PROBLEM: Starting at the line that contains "Click the orange Advisors legend dot", write out every line through the last one in the records below, word for word. Leave out any pictures.

DATA EXTRACTS:
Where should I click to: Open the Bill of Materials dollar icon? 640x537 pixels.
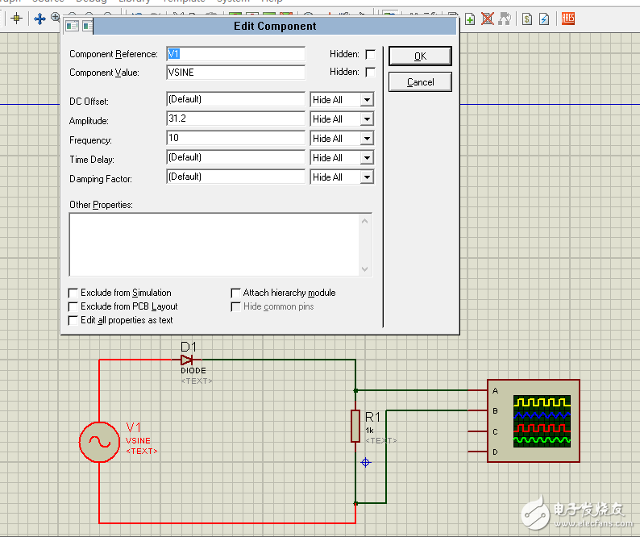coord(526,19)
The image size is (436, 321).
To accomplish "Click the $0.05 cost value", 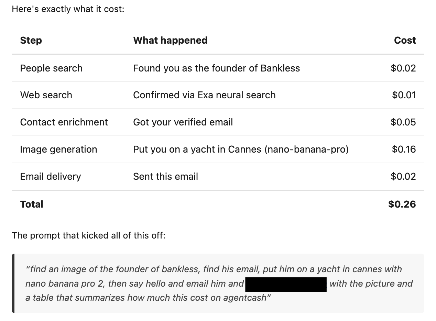I will click(x=403, y=122).
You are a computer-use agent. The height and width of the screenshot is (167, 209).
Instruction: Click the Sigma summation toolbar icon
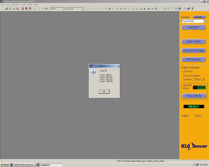133,9
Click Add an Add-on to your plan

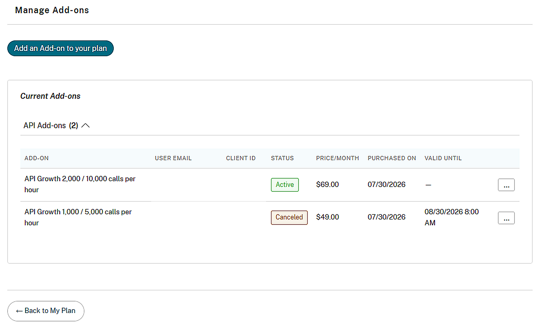(x=60, y=48)
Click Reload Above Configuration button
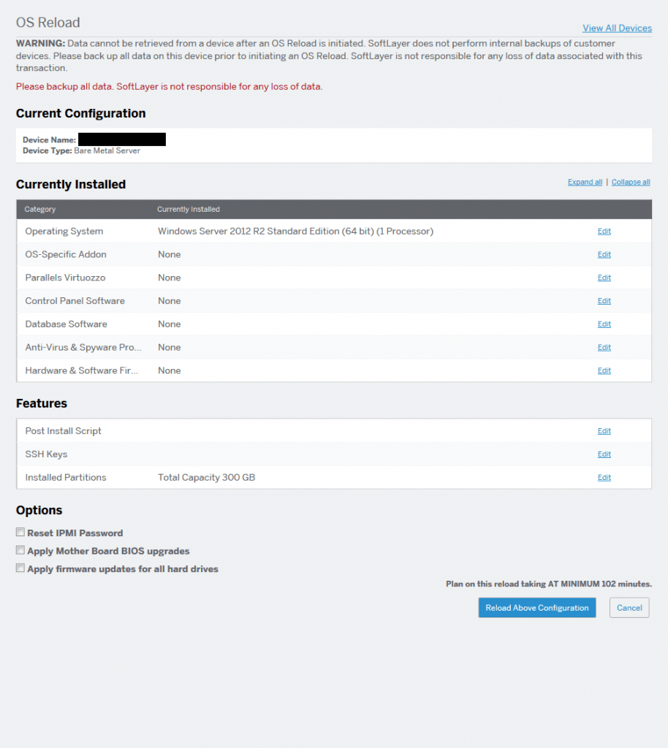Image resolution: width=668 pixels, height=748 pixels. coord(536,608)
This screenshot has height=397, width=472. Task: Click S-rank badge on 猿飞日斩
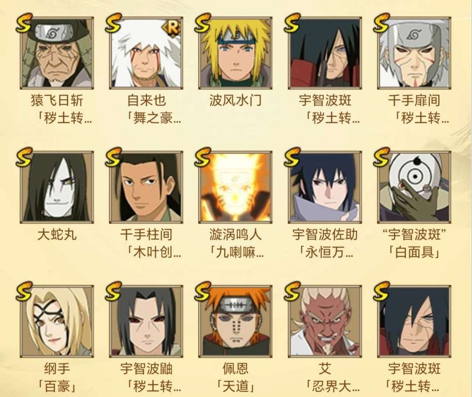(x=24, y=23)
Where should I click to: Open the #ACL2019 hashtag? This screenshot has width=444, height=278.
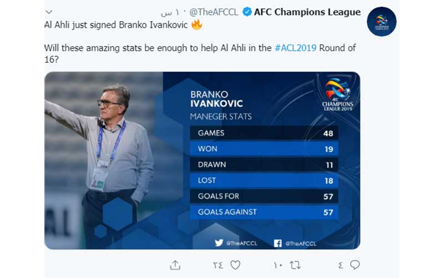(295, 48)
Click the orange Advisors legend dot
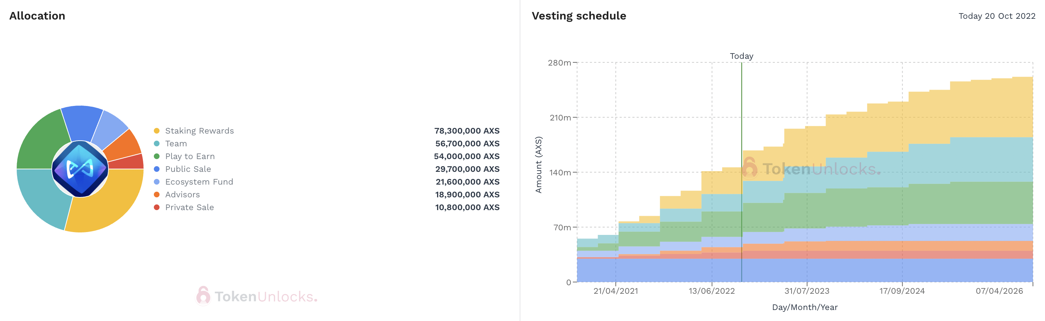This screenshot has height=321, width=1045. [157, 195]
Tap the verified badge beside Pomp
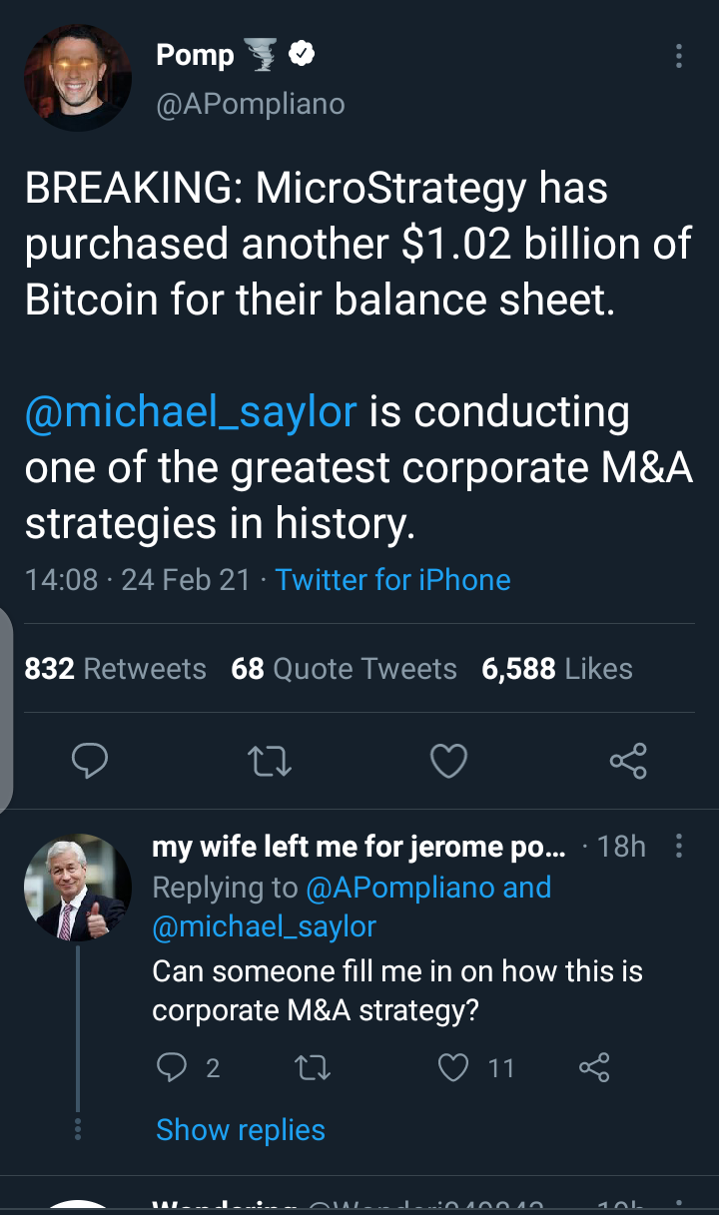 point(302,55)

EXERCISE RESPONSE:
Click the orange Advisors legend dot
This screenshot has height=321, width=1045. [157, 195]
Tap the verified badge beside Pomp
 point(302,55)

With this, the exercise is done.